I would think that Brentano, Merleau-Ponty and Kant are mandatory. Likely choices, depending on exactly how broadly you construe "consciousness", are Piaget, Kohler, and Vygotsky.

Gyan

What does 'consciousness' include?
Are we talking about only those specific individuals that dealt with consciousness as an emergence of the brain, and thus implicitly with consciousness as a privileged phenomena --OR-- is the application of the term broad, to the nature of consciousness as a primary arising?
If the latter case, I would argue that many Hindu/Buddhist philosophers qualify, starting with Siddartha Gautama.

jennifer

should it be assumed that we aren't talking only about a particular concept of consciousness, or tracing the development or evolution of a particular concept of consciousness? George Berkeley and G.W.F. Hegel and Sartre

Anthony

How about Alan Turing and B.F. Skinner? I realize they are specifically not talking about consciousness as others do, but they are at least as important as the people on that list (if not more so) in giving us the tools to talk about consciousness intelligently.

BickByro

"...relevant figures include philosophers, psychologists, neuroscientists, and others..."

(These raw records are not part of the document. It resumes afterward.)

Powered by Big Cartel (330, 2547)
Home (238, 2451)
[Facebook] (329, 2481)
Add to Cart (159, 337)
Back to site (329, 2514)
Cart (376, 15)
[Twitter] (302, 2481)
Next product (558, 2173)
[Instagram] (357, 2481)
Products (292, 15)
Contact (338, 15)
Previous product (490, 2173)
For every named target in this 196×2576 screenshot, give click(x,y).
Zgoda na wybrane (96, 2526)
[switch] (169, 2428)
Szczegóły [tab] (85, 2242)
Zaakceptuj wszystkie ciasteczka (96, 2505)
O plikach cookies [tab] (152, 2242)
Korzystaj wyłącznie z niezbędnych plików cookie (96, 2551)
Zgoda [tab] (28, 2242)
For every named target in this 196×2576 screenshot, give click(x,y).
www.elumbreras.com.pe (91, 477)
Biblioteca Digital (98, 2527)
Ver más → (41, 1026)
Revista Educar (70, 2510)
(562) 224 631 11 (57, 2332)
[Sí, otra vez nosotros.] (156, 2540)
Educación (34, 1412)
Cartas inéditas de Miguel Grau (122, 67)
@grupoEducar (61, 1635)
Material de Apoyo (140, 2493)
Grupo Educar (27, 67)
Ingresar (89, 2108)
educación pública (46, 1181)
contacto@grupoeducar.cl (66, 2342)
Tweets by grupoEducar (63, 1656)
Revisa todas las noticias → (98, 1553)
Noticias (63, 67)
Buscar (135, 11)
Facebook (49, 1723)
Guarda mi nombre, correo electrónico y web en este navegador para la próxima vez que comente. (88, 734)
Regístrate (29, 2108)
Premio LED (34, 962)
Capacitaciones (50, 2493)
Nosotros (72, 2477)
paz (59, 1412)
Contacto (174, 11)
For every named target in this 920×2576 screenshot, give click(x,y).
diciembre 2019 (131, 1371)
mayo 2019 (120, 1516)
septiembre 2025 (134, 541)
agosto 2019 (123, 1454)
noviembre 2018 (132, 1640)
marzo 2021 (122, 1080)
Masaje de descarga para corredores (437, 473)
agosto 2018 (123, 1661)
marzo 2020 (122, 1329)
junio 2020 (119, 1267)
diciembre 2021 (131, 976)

Could any "no longer living" neuroscientists possibly be among the top 20-25 major deceased contributors to the study of consciousness?

djc

In the list above, Penfield, Crick, and Sperry are all neuroscientists of one sort or another. Charles Sherrington is a plausible candidate from an earlier era, and I can imagine people making a case for Ramon y Cajal or Paul Broca or Hughlings Jackson (though probably none of these three focused enough on consciousness to make the top 25). Other neuroscientists?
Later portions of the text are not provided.